Most websites feel they produce quality content. Some even have internal processes in place to review, rate, edit and revise content prior to publication. This does, admittedly, usually take more people, so it costs more and so can be a bit daunting for many smaller businesses to enable. But what is clear, is that everyone strives for quality. Who wouldn’t? We all know quality is a sought after trait. Be it in an automobile, a hand bag, a pair of hiking shoes, a donut or even in the content posted to your blog or site.

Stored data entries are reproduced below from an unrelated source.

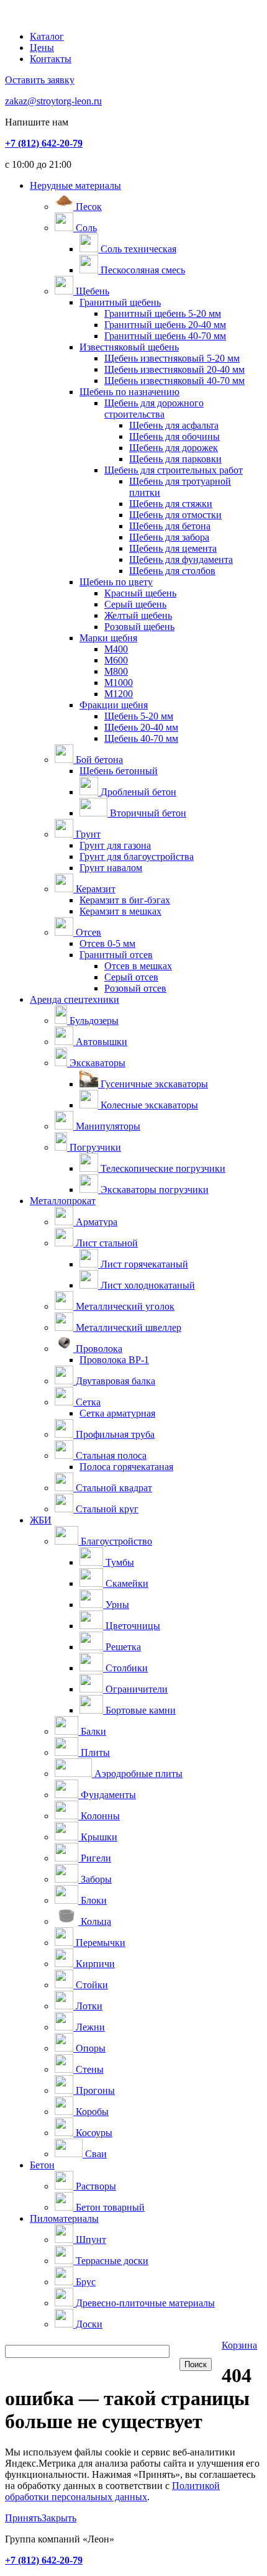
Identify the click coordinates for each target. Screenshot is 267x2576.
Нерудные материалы (75, 185)
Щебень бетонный (118, 770)
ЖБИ (41, 1520)
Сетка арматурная (117, 1413)
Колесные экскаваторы (148, 1105)
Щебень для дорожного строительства (154, 408)
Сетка (87, 1402)
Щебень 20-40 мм (141, 727)
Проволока (97, 1348)
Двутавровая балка (114, 1381)
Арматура (95, 1222)
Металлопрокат (63, 1200)
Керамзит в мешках (120, 911)
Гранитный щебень (120, 302)
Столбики (125, 1668)
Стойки (90, 1985)
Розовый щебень (139, 626)
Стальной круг (105, 1509)
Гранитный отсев (116, 954)
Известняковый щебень (129, 347)
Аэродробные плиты (137, 1773)
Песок (87, 206)
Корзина (239, 2345)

Even large publishers with established editorial processes in place have instances when things happen that erode the quality of content, however. Simple things, usually, like grammatical errors, spelling errors, but also sometimes bigger stuff like mistakes around facts, or the wrong image in an article. Mistakes happen and in the end, it’s still humans editing things, so it’s completely plausible that the odd typo gets through.

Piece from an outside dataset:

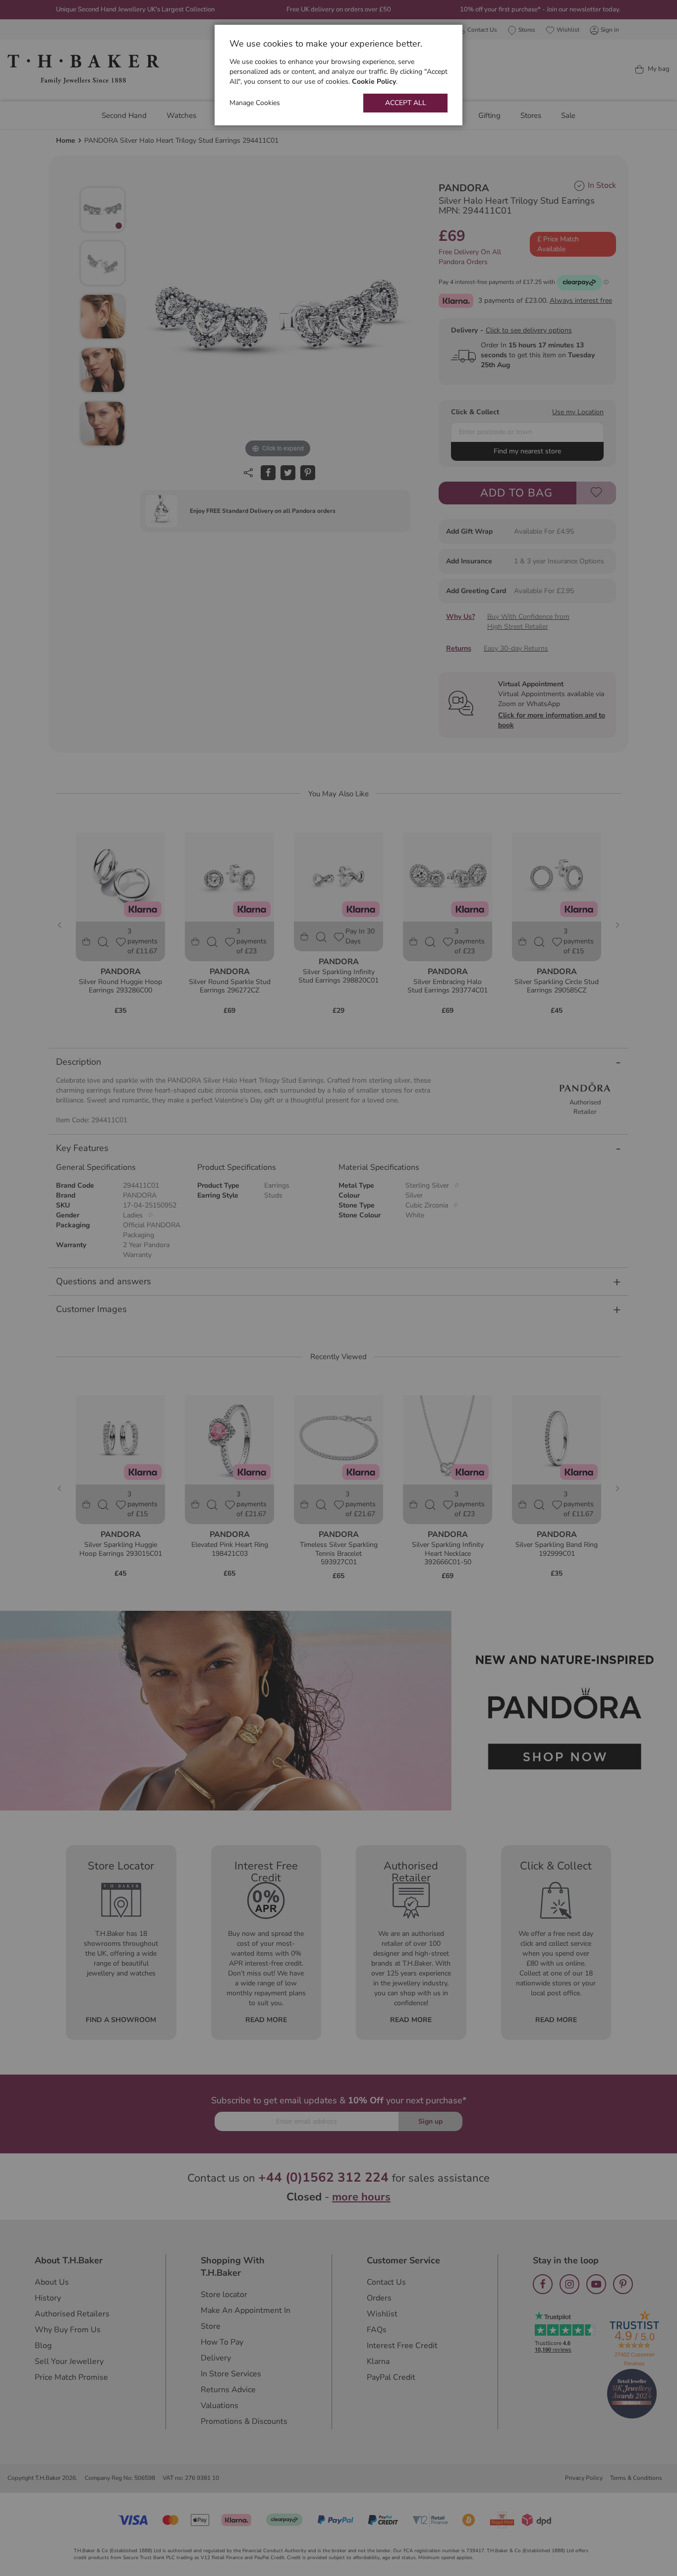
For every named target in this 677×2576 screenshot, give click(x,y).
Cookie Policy (374, 81)
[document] (338, 75)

So in the real world of a publisher, such things can slip past all too easily – even with multiple eyes watching. We’ve all experienced that moment where we see something go live and are stunned by the glaring typo in the middle of the article that 4 people failed to pick out during editing. It happens.
If it starts to happen frequently, though, a pattern emerges.
If you’re constantly on the fly and typing the word “from” comes out as “form” (I frequently do this), imagine how a reader sees this? It’s confusing when reading, to say the least. At best they simply move past the typo and keep reading. At worst they simply throw in the towel at such repeated issues and seek a new source for content to consume.
We’re talking about the basics here. The “how you write” matters as much as the “what you write”.
Many errors are common; like using the incorrect word or phrase in a given situation. Here’s a list of 20 common mistakes writers often make. That list is skewed toward literature writers, as opposed to technical writers, but you get the idea. Here are 15 more “grammar goofs” from CopyBlogger.
Some errors come from misunderstanding a topic, a lack of grammatical understanding, speed or a series of other decisions. Things like sentence structure (run-on sentences, lack of punctuation, over punctuation, etc.). Things like turning off spell checkers. Rushing or skipping your proofreading. All can and do happen.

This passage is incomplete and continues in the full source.